**Soal Tertulis 1:**
Tentukan apakah pernyataan (a), (b), dan (c) berikut sesuai dengan teks tentang menutup aurat. Jawab setiap pernyataan dengan ya atau tidak, disertai kutipan persis dari teks yang menjadi penentunya.
(a) Menutup aurat merupakan syarat sah shalat.
(b) Kewajiban menutup aurat dalam shalat hanya berlaku bagi laki-laki.
(c) Kewajiban menutup aurat hanya berlaku ketika shalat di depan manusia.

**Dokumen:**
'''

Menutup
Aurat
Menutup aurat
merupakan syarat sah dan diterimanya shalat. Allah ‘azza wa jalla tidak menerima shalat seorang Muslim yang
dilakukan dalam keadaan membuka auratnya, baik ia laki-laki ataupun perempuan,
baik kondisinya shalat di depan manusia ataupun menyendiri. Dengan demikian,
maka si mushalli harus menutup auratnya
dalam shalat. Allah Swt. berfirman:
“Hai anak Adam,
pakailah pakaianmu yang indah di setiap (memasuki) mesjid, makan dan minumlah,
dan janganlah berlebih-lebihan. Sesungguhnya Allah tidak menyukai orang-orang
yang berlebih-lebihan.” (TQS. al-A'raf [7]: 31)
Ibnu Abbas ra.

'''

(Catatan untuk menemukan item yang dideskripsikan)
'''

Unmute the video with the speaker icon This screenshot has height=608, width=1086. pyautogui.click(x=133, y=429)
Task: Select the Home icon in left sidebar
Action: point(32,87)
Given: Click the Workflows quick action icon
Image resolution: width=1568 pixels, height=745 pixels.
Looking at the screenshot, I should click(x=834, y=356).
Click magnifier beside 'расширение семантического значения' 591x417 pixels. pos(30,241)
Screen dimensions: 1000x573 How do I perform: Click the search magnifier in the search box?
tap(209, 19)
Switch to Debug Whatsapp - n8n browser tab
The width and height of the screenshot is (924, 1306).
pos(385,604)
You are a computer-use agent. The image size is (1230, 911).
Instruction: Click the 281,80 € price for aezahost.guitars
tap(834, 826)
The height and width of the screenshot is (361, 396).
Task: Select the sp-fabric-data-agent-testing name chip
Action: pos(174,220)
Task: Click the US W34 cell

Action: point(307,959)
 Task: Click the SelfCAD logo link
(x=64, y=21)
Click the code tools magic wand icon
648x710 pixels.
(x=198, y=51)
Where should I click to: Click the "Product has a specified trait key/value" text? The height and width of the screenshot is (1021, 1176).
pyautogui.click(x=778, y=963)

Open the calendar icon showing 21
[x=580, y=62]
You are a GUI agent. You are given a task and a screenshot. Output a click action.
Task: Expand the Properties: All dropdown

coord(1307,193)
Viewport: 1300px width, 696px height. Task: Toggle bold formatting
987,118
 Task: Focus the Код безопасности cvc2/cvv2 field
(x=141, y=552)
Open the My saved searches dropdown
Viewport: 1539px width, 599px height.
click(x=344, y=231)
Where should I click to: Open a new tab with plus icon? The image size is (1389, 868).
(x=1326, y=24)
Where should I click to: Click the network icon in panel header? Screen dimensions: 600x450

'''

**Soal Tertulis 2:**
Ubah setiap "icon" menjadi "button" pada bagian catatan mulai dari baris yang memuat "Task: Click the US W34 cell" hingga akhir catatan, tanpa mengubah hal lain. Tuliskan kembali bagian itu saja.

**Jawaban 1:**
(a) Ya: "merupakan syarat sah dan diterimanya shalat"
(b) Tidak: "baik ia laki-laki ataupun perempuan"
(c) Tidak: "baik kondisinya shalat di depan manusia ataupun menyendiri"

**Jawaban 2:**
Task: Click the US W34 cell

Action: point(307,959)
 Task: Click the SelfCAD logo link
(x=64, y=21)
Click the code tools magic wand button
648x710 pixels.
(x=198, y=51)
Where should I click to: Click the "Product has a specified trait key/value" text? The height and width of the screenshot is (1021, 1176).
pyautogui.click(x=778, y=963)

Open the calendar button showing 21
[x=580, y=62]
You are a GUI agent. You are given a task and a screenshot. Output a click action.
Task: Expand the Properties: All dropdown

coord(1307,193)
Viewport: 1300px width, 696px height. Task: Toggle bold formatting
987,118
 Task: Focus the Код безопасности cvc2/cvv2 field
(x=141, y=552)
Open the My saved searches dropdown
Viewport: 1539px width, 599px height.
click(x=344, y=231)
Where should I click to: Open a new tab with plus button? The image size is (1389, 868).
(x=1326, y=24)
Where should I click to: Click the network button in panel header? Screen dimensions: 600x450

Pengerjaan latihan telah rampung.